Kuyt stuns Wenger's beautiful bridesmaids
Arsenal hit self-destruct button once more as Reds battle back
And that is why Arsenal remain beautiful bridesmaids. And that is why Arsenal, for all their individual elegance, for all their collective style, will not be champions of the Premier League.
Manchester United would have seen this game out, protecting their lead with their lives. And that is why United are destined to lift the trophy.
Teams must fight for the right to be called the best in the land.

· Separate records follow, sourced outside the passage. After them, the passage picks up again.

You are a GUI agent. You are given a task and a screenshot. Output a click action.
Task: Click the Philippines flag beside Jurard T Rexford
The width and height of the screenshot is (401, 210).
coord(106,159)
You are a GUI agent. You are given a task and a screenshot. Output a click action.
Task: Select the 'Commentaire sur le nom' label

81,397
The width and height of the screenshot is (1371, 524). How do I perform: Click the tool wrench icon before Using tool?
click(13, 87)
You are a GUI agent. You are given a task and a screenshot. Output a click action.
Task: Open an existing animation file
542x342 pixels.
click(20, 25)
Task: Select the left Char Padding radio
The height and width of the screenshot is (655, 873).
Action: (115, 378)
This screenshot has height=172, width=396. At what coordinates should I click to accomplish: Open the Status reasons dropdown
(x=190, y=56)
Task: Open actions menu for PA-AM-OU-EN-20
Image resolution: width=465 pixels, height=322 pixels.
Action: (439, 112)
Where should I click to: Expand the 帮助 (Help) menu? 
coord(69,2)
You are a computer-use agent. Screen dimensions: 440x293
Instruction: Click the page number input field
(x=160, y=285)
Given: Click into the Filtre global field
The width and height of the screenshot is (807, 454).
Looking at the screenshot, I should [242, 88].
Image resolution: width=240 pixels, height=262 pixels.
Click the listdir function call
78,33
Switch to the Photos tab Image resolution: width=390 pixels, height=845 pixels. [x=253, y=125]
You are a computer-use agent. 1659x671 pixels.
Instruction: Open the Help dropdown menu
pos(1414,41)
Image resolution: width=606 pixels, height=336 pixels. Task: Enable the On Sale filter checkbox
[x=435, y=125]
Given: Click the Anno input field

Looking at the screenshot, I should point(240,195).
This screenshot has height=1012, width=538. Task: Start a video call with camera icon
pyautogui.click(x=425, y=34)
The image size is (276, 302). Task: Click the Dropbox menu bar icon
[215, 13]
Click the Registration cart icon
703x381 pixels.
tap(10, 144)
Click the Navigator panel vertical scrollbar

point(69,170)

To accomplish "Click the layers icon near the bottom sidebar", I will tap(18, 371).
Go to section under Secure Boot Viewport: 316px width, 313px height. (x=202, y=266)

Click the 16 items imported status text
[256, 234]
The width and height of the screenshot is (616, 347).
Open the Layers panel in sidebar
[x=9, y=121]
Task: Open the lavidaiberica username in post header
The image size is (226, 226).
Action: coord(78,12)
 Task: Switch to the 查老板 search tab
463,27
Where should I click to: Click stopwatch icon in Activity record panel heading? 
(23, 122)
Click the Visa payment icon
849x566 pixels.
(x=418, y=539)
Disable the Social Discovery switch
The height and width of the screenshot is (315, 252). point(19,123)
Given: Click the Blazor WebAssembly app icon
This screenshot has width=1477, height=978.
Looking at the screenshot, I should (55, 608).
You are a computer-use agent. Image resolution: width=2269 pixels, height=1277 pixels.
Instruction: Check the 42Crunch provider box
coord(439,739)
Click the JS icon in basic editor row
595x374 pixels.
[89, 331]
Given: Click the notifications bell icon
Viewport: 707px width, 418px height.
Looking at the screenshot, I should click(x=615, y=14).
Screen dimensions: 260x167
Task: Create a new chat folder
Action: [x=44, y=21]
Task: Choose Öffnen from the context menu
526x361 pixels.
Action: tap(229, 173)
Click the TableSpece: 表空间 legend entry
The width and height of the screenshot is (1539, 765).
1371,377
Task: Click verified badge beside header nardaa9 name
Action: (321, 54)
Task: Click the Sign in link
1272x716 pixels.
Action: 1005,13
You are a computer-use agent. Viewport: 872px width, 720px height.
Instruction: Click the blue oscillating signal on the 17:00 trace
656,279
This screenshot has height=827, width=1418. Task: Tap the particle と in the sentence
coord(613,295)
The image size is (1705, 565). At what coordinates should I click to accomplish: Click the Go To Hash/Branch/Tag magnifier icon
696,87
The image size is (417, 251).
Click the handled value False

They must show grit and guile as well as all the flourishes in possession associated with Arsene Wenger's attractive, but psychologically brittle team. Six games remain for Arsenal to make up six points (and six goals) on United. They won't catch United playing with this paucity of killer instinct. The fat lady can begin loosening her larynx on the Stretford End.
Arsenal's campaign did not simply fade here on a balmy afternoon in London. The title was lost in the dropped points from 4-0 up at St James' Park, the four points dropped to West Brom, the stalemates here with Sunderland and Blackburn Rovers.
Too many mistakes have scarred the season, even away from the Premier League at such vaunted venues as Wembley and Camp Nou.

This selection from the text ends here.